Content starts
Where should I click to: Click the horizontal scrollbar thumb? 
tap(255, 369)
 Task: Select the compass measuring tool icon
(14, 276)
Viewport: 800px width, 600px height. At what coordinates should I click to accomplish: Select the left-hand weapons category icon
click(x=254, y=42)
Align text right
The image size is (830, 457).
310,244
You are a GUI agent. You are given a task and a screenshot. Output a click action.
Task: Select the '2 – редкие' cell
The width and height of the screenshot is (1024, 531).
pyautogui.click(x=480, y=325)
Content ends
Content starts
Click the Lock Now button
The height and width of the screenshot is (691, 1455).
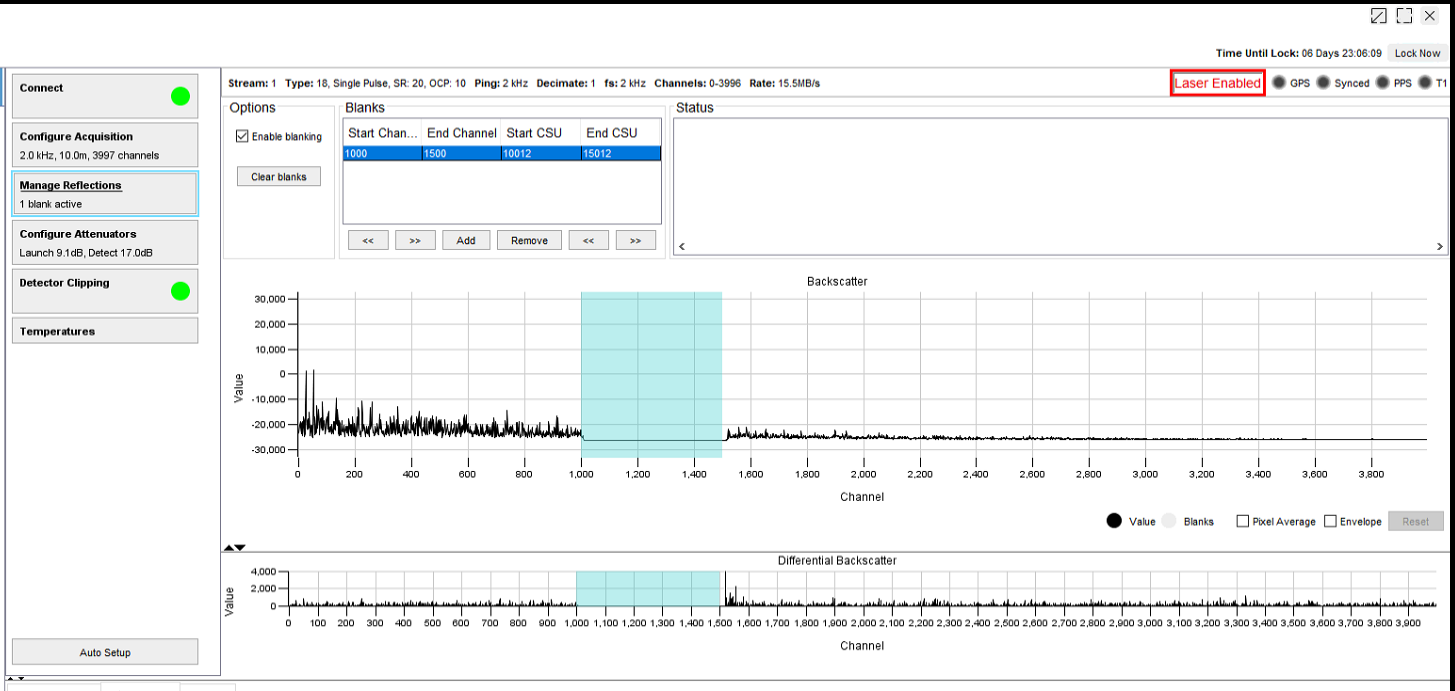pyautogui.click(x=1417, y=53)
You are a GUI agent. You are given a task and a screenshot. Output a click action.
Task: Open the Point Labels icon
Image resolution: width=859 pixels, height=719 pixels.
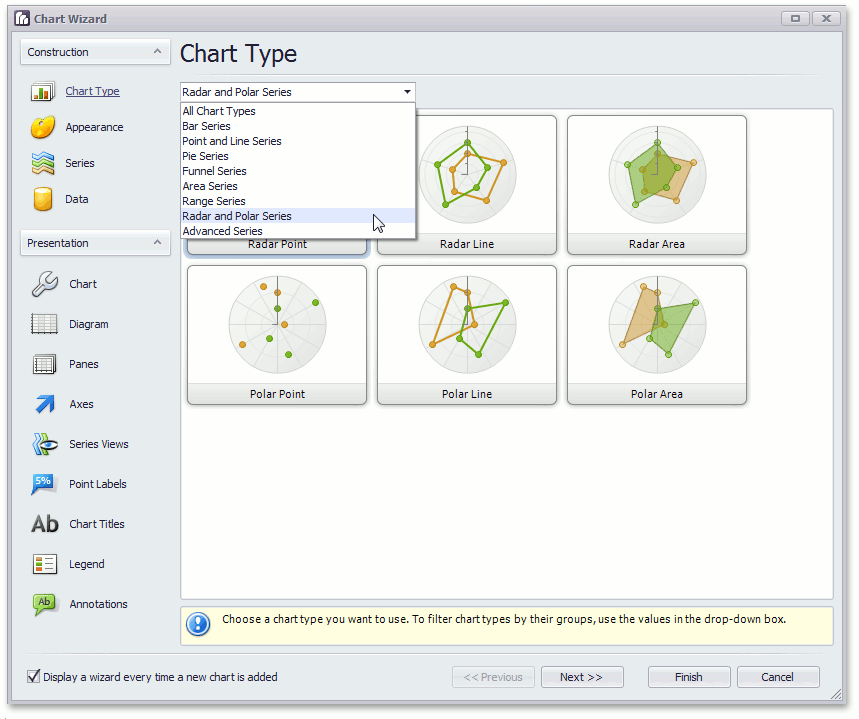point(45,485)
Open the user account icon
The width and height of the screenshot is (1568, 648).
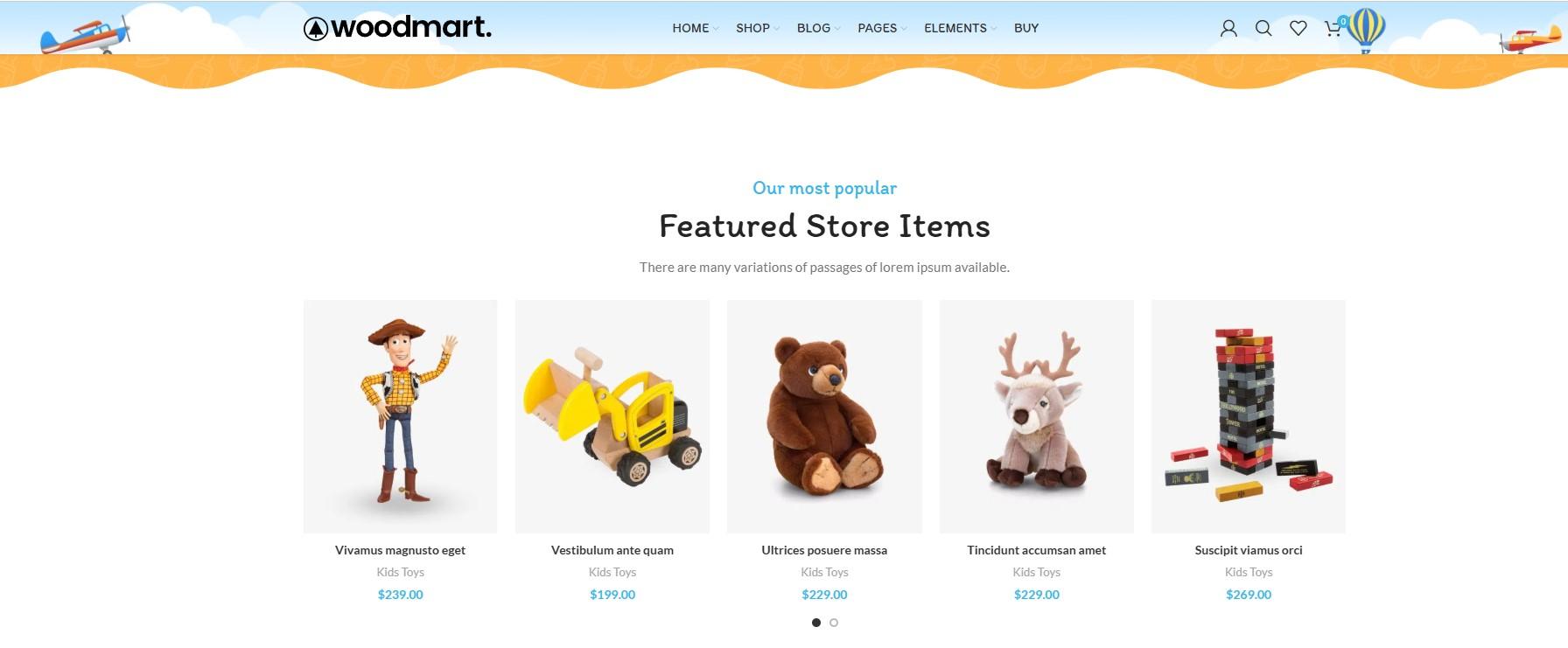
Content ends
Problem to work on
Read the records above. Show each line that has the string "Open".

Result of this task
Task: Open the Point Labels icon
Open the user account icon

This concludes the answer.